Exercise 3 – Drivers of streamflow
The amount of water moving through a stream is a product of the interactions between climate, catchment geomorphological properties (slope, soils, etc) and vegetation. Importantly, in Western Australia, streamflow is also contributed to from both surface water runoff, and from groundwater discharge. In this exercise we will look at streamflow data from a river nearby to your site of interest, and then determine the strength of the relationship between annual rainfall and annual streamflow.
Getting streamflow data
12) As part of your analysis, we also will examine the relationship between annual rainfall and annual streamflow (aka runoff) for a chosen catchment. Streamflow data is recently reported on the BOM website for some rivers, but the measurement of streamflow is a State Government responsibility. To get streamflow data, go the Department of Water web site. Use this WIR tool to locate a gauging station near your rainfall site. Add the site to your cart and submit a data request - check that the data is being delivered as a “package of pre-computed reports”. You will then be emailed a zip file of the station’s data. Ensure the station has 10-20 years of available data for this exercise.
UPDATE 4 AUG 2025 For the last few weeks the WIR data for WA has not been available. A mirror of this data is available via the BOM water data portal - which sumamrises streamflow data also for Australia (State Governments provide their data to BOM - its the same data, but different portal). You can access this one here: BOM water data portal.
When using this website, select the parameter as “Water Course Discharge”, and then search for a site in a catchment near to your rainfall station. As mentioned above, ensure that the station you select has 10-20 years of available data, that overlaps with the rainfall station data. When downloading select “daily mean”, so that in Excel you can “SUM” the daily data to get annual total.

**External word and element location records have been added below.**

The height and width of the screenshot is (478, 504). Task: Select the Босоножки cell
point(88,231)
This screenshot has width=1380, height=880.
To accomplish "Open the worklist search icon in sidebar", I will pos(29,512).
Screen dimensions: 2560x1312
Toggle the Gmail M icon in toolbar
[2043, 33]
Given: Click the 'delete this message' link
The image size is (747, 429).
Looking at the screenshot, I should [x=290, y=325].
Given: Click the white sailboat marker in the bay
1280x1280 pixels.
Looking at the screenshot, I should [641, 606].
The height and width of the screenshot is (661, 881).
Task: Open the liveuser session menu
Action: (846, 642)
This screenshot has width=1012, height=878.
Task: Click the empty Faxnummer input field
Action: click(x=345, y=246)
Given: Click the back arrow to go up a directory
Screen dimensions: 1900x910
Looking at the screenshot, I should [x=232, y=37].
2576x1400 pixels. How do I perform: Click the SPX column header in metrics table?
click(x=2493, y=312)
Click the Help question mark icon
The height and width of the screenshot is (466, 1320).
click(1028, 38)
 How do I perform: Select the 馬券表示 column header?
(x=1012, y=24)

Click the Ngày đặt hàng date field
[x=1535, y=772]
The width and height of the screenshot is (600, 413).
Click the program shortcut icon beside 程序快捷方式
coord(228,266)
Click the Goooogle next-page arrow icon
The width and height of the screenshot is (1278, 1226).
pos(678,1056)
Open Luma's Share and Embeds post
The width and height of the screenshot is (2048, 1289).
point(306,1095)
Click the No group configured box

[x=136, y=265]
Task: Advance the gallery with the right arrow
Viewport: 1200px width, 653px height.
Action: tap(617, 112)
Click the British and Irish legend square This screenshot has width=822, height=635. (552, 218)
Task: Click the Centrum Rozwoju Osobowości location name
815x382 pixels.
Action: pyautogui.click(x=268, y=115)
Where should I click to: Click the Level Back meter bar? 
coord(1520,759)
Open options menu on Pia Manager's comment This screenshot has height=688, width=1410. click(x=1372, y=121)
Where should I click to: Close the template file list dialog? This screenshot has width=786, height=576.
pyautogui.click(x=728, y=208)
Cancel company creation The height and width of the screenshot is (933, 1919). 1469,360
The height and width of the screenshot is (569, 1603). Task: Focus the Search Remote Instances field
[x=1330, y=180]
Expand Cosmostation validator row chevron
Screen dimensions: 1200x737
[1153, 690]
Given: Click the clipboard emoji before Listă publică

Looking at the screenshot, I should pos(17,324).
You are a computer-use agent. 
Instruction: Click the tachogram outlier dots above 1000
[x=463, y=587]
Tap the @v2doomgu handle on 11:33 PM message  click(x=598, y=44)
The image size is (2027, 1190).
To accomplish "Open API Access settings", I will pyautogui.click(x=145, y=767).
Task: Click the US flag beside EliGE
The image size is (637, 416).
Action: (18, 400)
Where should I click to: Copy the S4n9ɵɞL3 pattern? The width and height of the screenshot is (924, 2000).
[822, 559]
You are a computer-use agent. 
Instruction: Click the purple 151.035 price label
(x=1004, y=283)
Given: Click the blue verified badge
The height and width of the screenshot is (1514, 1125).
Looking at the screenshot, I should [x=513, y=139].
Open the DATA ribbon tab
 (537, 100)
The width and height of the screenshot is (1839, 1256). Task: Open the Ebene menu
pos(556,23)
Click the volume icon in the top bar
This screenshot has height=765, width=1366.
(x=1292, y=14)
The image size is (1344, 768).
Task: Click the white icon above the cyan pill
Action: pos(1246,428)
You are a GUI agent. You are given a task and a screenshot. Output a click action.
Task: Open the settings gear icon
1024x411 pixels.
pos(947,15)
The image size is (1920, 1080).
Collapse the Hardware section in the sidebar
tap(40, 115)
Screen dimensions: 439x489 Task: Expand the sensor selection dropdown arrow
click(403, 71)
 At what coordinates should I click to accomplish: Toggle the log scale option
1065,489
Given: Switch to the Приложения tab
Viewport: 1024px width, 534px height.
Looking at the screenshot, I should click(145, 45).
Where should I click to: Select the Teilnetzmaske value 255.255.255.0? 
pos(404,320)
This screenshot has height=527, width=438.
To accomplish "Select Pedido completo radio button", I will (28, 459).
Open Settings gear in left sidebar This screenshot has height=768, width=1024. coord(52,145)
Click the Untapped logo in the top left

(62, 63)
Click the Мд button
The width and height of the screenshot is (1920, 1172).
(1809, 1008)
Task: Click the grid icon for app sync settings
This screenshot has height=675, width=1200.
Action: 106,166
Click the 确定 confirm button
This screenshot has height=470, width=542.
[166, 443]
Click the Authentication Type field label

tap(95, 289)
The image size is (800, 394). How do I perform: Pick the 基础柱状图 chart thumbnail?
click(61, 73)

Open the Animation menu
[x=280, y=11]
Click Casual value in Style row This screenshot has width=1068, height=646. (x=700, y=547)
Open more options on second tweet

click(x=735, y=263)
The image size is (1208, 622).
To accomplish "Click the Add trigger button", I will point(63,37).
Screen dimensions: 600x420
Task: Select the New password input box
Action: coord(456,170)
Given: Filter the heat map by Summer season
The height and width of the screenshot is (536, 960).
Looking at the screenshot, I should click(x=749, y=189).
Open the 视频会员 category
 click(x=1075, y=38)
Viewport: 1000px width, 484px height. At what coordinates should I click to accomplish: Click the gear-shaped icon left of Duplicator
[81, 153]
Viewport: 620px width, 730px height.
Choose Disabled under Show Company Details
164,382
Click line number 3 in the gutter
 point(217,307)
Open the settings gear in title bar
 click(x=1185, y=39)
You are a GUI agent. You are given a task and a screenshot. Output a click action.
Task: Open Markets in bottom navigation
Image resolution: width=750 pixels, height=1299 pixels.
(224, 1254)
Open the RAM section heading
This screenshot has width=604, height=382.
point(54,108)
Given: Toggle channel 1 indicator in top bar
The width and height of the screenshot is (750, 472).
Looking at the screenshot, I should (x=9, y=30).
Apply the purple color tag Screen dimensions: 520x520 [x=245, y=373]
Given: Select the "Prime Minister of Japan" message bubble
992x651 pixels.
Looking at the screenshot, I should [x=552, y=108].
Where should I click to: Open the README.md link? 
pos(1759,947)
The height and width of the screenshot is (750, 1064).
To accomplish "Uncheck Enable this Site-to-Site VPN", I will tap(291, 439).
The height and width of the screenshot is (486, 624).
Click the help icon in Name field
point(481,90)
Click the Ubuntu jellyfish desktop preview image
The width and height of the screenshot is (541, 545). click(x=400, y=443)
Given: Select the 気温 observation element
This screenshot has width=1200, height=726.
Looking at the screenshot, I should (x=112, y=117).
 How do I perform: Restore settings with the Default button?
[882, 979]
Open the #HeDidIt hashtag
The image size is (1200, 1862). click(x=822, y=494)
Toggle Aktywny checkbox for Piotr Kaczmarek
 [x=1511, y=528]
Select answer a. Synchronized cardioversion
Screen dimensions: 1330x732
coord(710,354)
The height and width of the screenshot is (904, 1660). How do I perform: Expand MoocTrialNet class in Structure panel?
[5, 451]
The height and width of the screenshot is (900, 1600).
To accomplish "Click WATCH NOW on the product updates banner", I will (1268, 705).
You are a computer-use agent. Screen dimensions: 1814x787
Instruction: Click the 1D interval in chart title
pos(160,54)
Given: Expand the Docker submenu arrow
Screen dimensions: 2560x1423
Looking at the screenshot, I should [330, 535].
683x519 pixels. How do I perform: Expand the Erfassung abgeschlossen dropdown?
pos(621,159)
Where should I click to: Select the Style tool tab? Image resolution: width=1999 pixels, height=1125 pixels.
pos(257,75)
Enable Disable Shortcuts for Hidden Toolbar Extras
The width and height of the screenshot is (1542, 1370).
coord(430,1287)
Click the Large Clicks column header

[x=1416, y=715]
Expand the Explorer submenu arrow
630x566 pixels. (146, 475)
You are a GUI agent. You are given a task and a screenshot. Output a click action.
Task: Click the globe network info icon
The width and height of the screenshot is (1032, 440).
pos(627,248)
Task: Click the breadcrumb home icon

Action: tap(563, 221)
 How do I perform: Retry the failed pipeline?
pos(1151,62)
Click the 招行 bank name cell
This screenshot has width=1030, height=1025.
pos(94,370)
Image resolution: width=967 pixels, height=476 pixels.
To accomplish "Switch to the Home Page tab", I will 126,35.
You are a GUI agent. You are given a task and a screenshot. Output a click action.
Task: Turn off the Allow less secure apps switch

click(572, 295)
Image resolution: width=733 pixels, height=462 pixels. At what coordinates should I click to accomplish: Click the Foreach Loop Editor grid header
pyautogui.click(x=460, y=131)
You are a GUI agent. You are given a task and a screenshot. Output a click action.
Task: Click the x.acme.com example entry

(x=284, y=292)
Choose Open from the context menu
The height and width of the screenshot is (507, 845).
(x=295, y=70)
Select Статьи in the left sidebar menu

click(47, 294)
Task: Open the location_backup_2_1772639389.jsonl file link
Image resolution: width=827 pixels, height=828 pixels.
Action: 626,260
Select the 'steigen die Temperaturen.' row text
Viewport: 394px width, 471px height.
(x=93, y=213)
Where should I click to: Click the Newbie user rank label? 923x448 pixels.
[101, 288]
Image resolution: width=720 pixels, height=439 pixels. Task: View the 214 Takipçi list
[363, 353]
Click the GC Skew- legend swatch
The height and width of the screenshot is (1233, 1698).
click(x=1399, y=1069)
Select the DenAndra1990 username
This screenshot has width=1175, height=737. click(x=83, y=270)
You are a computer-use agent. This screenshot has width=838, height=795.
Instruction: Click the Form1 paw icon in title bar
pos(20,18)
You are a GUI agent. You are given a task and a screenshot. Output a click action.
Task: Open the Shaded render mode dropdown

Processing streamflow data
13) Once you have the data, explore the CSV file received to see the nature of the data provided - i.e., river flow discharge rate. Use the techniques introduced above to summarise the data (e.g., create a PIVOT table) in order to get annual streamflow volumes. Plot the data and compute the annual mean.
Relationship between rainfall and streamflow
Now lets examine the relationship between annual rainfall and annual streamflow (also called discharge by surface hydrologists). Make sure the site you have chosen has streamflow data by checking the data availability and the request the report for water levels and flow - continuous to get the flow data). (If WIR website is not working for this download, see note above). Please note you will need to SUM the daily mean of data to get an annual total - check the units to be sure the uits make sense.
14) Plot a scatter plot of annual streamflow (y-axis) and annual rainfall (x-axis). Add a trendline to the chart. What are the relationships between rainfall and streamflow? Are they linear or non-linear and why? Add the data for your site to the shared class spreadsheet, so we can look at the whole data set - are there consistent relationships across WA?